__GIVEN PASSAGE__.
⟨
News Release

Researchers develop multi-modal vision-language model for generalizable annotation-free pathology localization

Peer-Reviewed Publication

Shenzhen Institute of Advanced Technology, Chinese Academy of Sciences

Accurate localization of pathologies in medical images is crucial for precise diagnosis and effective treatment. Existing deep learning models for defining pathology from clinical imaging data rely heavily on expert annotations, and lack generalization capabilities in open clinical environments.

In a study published in Nature Biomedical Engineering, a team led by Prof. WANG Shanshan from the Shenzhen Institute of Advanced Technology of the Chinese Academy of Sciences, along with Prof. ZHANG Kang from Wenzhou Medical University, developed a generalizable vision-language model for Annotation-Free pathology Localization (AFLoc), which is superior in localizing pathologies and supporting diagnosis across a wide range of clinical environments.

The AFLoc model contains an image encoder and a text encoder. The former extracts shallow local, deep local, and global visual representations, while the latter captures word-level, sentence-level, and report-level semantic features from clinical reports. Through contrastive learning, the model achieved multi-level semantic alignment between images and texts, enabling image interpretation without manual annotations.

This design allows the AFLoc model to automatically learn the inherent relationships between disease descriptions and the corresponding image regions, and to accurately highlight lesion areas when provided with a clinical report or automatically generated text prompts.
⟩
__ASSIGNMENT A__. According to the news release on the AFLoc model, which journal published the study?
__ASSIGNMENT B__. Continue the news release on the AFLoc pathology localization model from where it stops.

__SUPPLIED ENTRIES__.
⟨
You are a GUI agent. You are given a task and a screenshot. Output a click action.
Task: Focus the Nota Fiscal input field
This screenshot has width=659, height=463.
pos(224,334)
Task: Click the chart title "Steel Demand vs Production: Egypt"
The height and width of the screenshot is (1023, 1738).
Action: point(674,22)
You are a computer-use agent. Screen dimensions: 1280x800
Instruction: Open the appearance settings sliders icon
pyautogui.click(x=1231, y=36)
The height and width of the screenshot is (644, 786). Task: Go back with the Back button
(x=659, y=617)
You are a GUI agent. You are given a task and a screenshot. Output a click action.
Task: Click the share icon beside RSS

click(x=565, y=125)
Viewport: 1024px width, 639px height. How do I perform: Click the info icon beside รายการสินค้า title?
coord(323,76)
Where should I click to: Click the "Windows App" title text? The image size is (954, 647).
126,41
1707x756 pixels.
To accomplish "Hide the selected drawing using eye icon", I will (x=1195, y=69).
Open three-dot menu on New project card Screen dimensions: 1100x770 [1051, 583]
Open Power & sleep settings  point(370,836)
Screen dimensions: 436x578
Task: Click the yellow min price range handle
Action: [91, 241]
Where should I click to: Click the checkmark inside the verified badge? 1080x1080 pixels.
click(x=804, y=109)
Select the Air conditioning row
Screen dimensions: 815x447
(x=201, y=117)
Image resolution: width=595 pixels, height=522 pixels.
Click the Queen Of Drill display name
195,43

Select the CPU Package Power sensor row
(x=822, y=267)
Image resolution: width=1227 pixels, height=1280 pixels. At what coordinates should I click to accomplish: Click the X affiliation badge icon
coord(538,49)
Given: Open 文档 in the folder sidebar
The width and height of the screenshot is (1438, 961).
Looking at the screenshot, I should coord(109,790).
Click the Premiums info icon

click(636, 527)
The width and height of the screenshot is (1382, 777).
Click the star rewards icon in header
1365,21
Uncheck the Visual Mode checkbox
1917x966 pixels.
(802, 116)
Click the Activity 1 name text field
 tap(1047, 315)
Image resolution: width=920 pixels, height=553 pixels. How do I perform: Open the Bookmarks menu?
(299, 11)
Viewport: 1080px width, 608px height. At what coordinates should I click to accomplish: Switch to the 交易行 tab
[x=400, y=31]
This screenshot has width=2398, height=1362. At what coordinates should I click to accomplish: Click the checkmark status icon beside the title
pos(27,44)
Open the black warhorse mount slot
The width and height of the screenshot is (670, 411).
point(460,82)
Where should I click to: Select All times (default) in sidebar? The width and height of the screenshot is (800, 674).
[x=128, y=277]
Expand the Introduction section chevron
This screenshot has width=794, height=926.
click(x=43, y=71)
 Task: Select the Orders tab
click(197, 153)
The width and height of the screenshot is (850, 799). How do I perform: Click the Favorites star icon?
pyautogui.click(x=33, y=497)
⟩
__ANSWER AREA A__. Nature Biomedical Engineering

__ANSWER AREA B__.
The researchers found that the AFLoc model has excellent lesion localization capability. After pre-trained on the MIMIC-CXR dataset, the model achieved significantly better localization performance than existing models and even surpassed human benchmarks in several disease categories of eight widely used public datasets covering 34 common thoracic diseases.

In addition, they found that the AFLoc model has strong disease diagnostic capability. The model consistently outperformed existing models in zero-shot classification tasks in chest X-rays, retinal fundus images, and histopathology slides. Its zero-shot classification ability even surpassed some models that were fine-tuned with labeled data in retinal disease diagnosis.

"By integrating visual and linguistic semantics, the AFLoc model learns directly from image-report pairs and demonstrates robust and generalizable performance across diverse imaging tasks," said Prof. WANG. The model has the potential to improve medical diagnostics. This study lays a foundation for developing scalable and efficient medical artificial intelligence systems.